The Solar Mio Pro’s output flows from a standard USB connector that can be combined with your own cabling or one of nearly a dozen included smartphone adapters. A standard Micro USB jack is among them, of course. There’s also a clip-on charger that connects directly to 3.6-3.7V batteries. The charger has adjustable clips to accommodate +/- terminals up to 22 mm apart, and I had no problem attaching it to the battery from my waterproof camera. Too bad my DSLR’s battery is incompatible.
With a relatively modest 10 Wh payload, the Solar Mio Pro won’t fill a tablet. Our Nexus 7 went from completely dead to only 38% battery life after fully draining the Mio’s power pack. For me, the limited capacity isn’t a big hindrance. Smartphones and tablets are nice to have in the wild, but there’s no reason to spend a lot of time using them. 38% on the Nexus 7 is good for a few hours of usage, at least.
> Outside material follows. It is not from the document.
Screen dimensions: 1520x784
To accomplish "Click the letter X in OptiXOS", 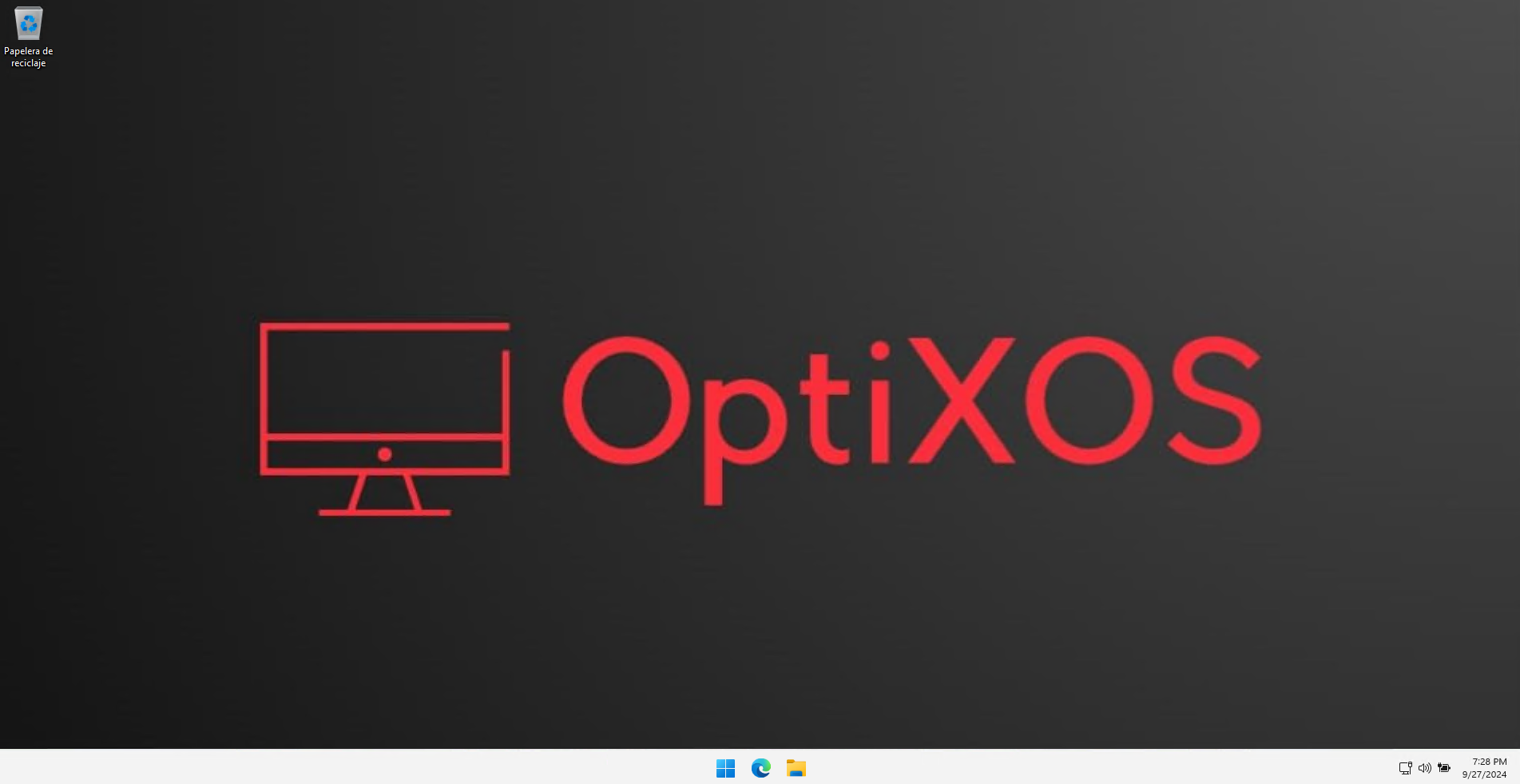I will (962, 401).
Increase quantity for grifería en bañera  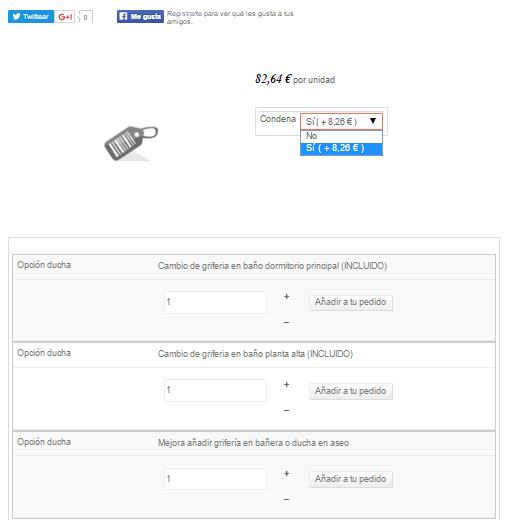[x=287, y=474]
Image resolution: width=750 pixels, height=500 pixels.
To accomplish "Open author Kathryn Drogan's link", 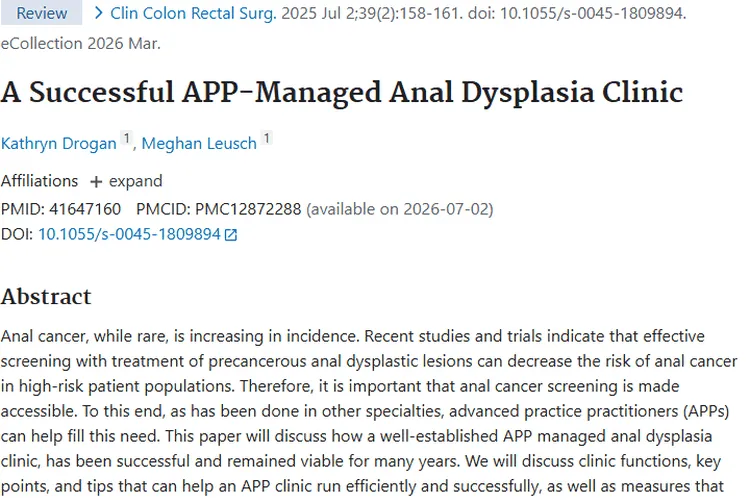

For those who require moar power, SolarFocus makes beefier SolarSupra models with additional panels, bigger batteries, and an AC output options. They don’t seem to be for sale online, though. Right now, you can grab the Solar Mio Pro for $125 on Amazon. That seems reasonable given the charger’s capabilities and the generous collection of included adapters. PowerFilm’s $75 USB+AA Solar Charger looks like an intriguing alternative, but its solar component is weaker, and its USB output current appears to be half that of the Mio. PowerFilm’s cheapest solar product to officially support tablets is the $190 F15-600, which lacks a separate battery pack and provides direct 12V power.
Overall, the Solar Mio Pro’s week on the rugged edge of the Pacific was a success. This solar charger has earned its spot next to the Leatherman, the duct tape, and all the other items I wouldn’t escape into the wilderness—or from the zombie horde—without.